**Task:** Set every entry down again exactly, excluding any pictures.

Record extracts: Begin

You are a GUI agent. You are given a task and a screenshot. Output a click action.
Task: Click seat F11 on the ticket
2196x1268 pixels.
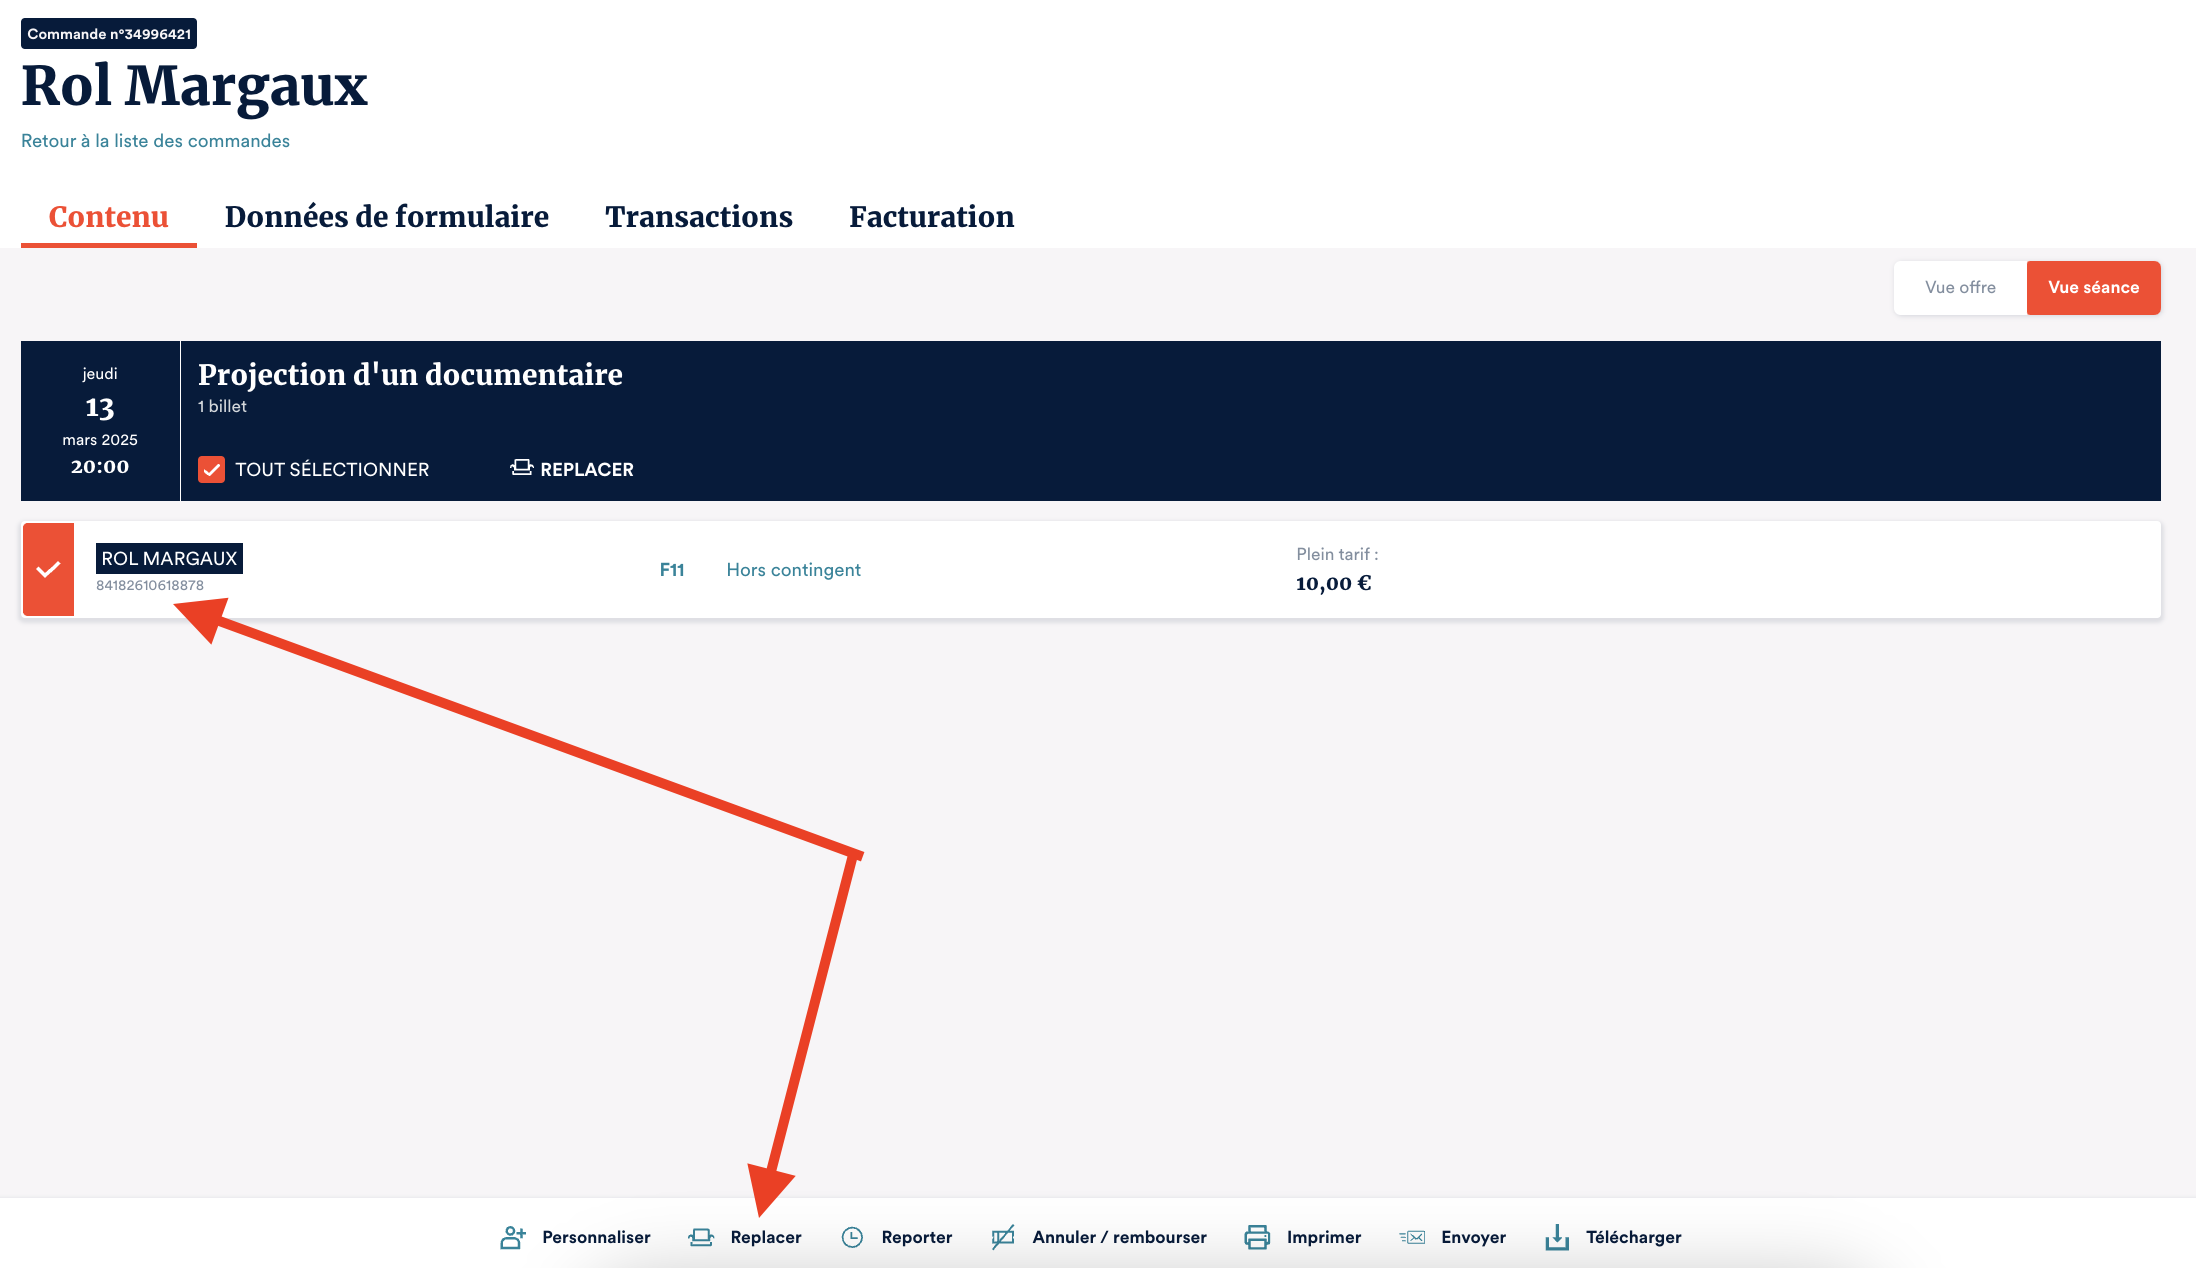coord(672,570)
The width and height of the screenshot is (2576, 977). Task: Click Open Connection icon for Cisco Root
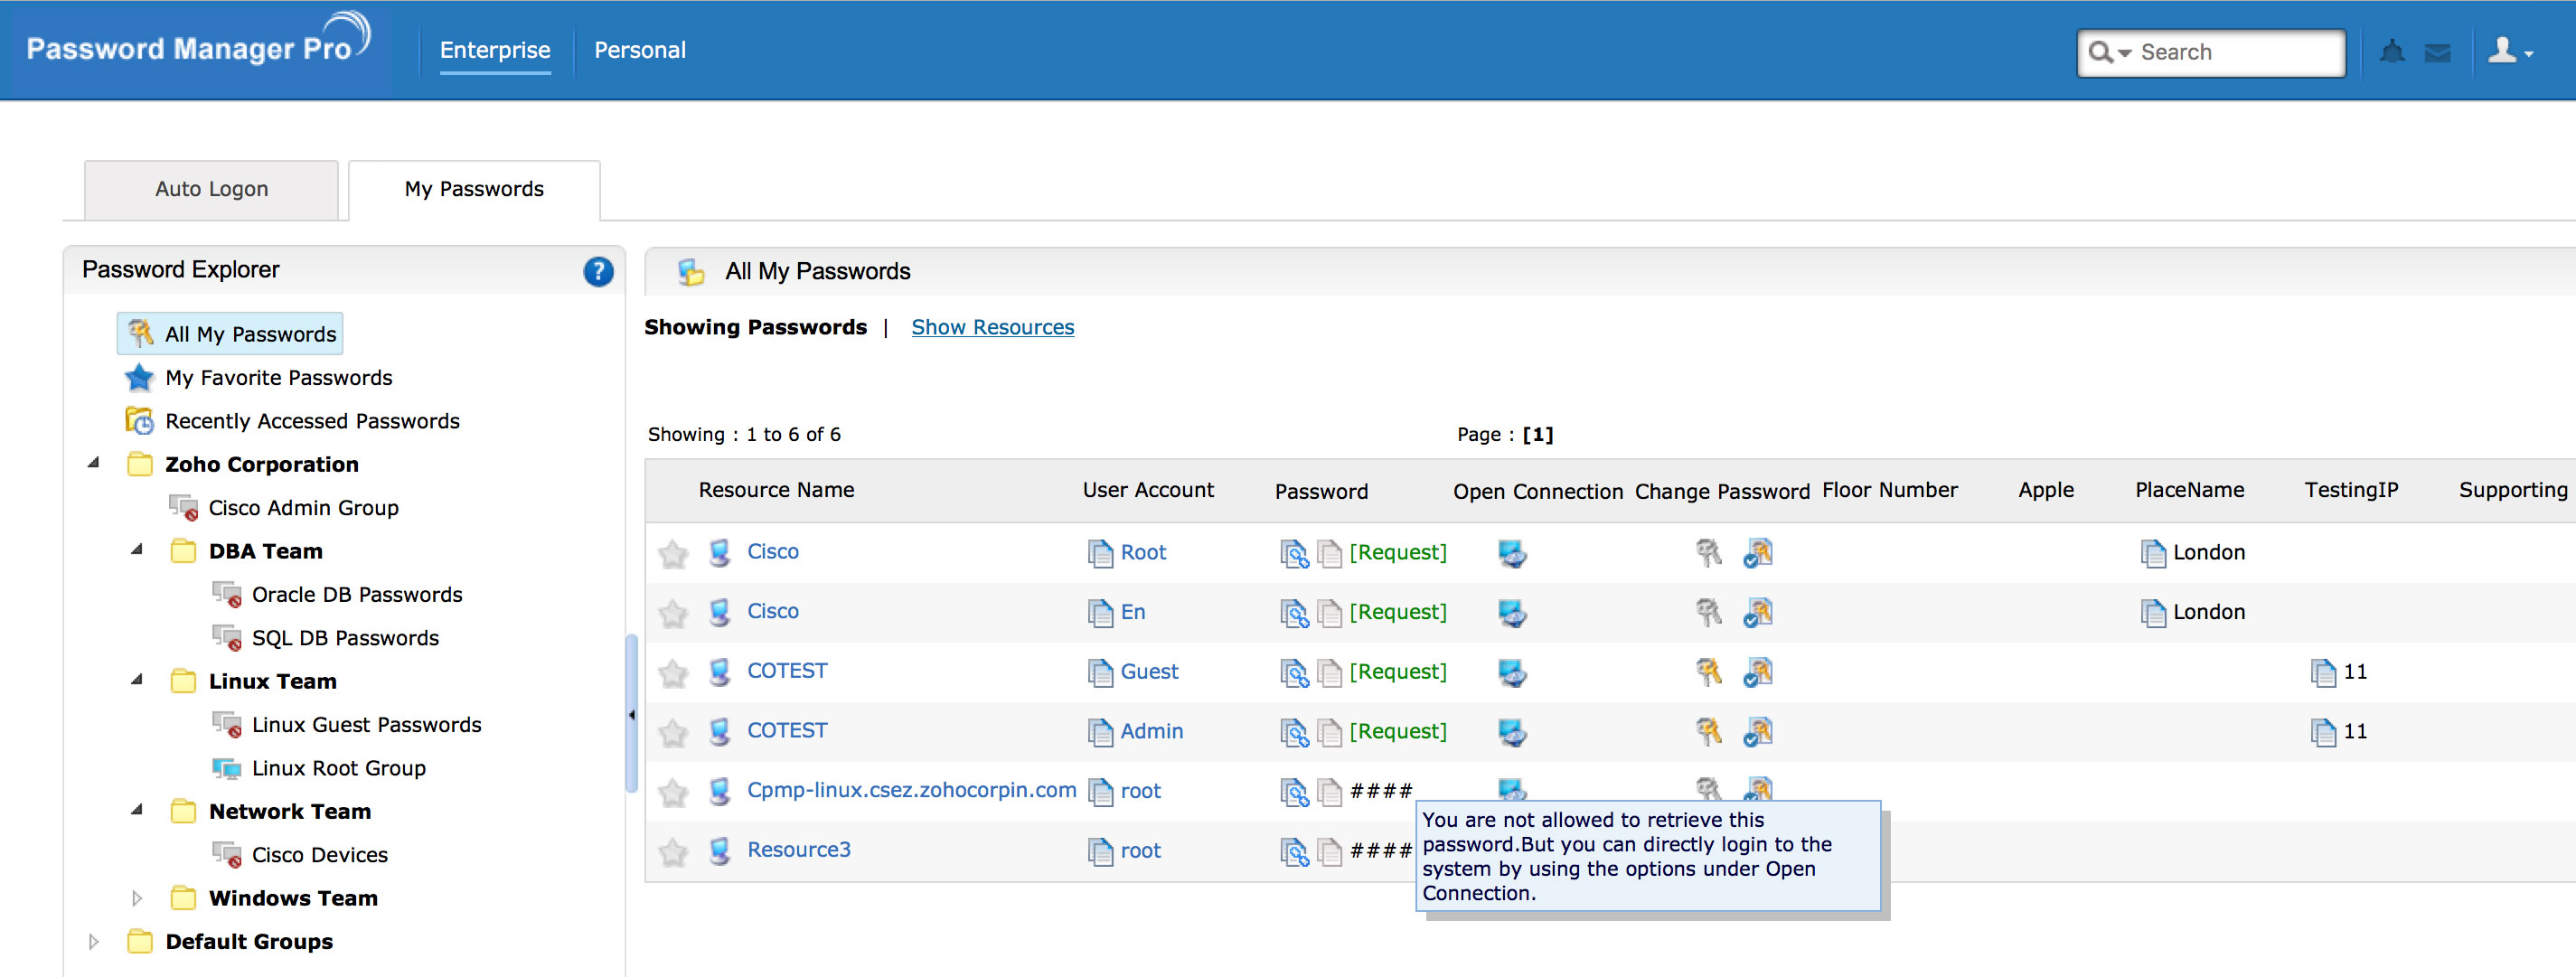[x=1512, y=553]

Record extracts: End

**Result for this exercise:**
You are a GUI agent. You are given a task and a screenshot. Output a click action.
Task: Click seat F11 on the ticket
2196x1268 pixels.
coord(672,570)
The width and height of the screenshot is (2576, 977). Task: Click Open Connection icon for Cisco Root
[x=1512, y=553]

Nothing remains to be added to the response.